### Supplied passage
>>>
When the War ended, the word got around to all. Some of the slaves didn't have sense enough to know what it was all about, but they joined in with the others, shouting "Free, at Last! Free as a frog." They jumped and hollowed and carried on something terrible. The boys in blue came by to excite them more. We stayed there, like heap of them did, for a many a year after the War. Then we moved off to another place near by but that wasn't the same, as the old home place. Seemed like we couldn't be contented no where else, so we moved back. After a number of years they changed overseers and for some reason my Grandma couldn't get along with him so we left. I never did give up till I had to, 'cause I wanted to stay. Didn't have no trouble with the Ku Klux Klan, the Night Riders or nothing. The Reconstruction came and went but it didn't bother us none. In certain places the colored folks voted, and I has heared of them holding public office as high up as the Senate. None of them don't vote now. I 'speck they ain't got money enough to pay their taxes.
<<<
### Provided data
>>>
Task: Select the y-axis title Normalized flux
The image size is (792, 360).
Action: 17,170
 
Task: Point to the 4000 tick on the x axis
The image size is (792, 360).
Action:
<<<
### Tasks
(a) In the passage about the end of the War, what did the slaves shout when they heard the news?
(b) Summarize the passage about the end of the War in three sentences.

### Expected responses
(a) "Free, at Last! Free as a frog."

(b) When the War ended, the slaves celebrated loudly, and the narrator's family stayed on the old home place for many years afterward. They moved briefly to a nearby place but returned because they could not be content elsewhere, and they left for good only when the narrator's Grandma could not get along with a new overseer. The narrator had no trouble with the Ku Klux Klan or the Night Riders, and recalls that colored folks once voted and held office, but says none vote now, likely because they cannot afford their taxes.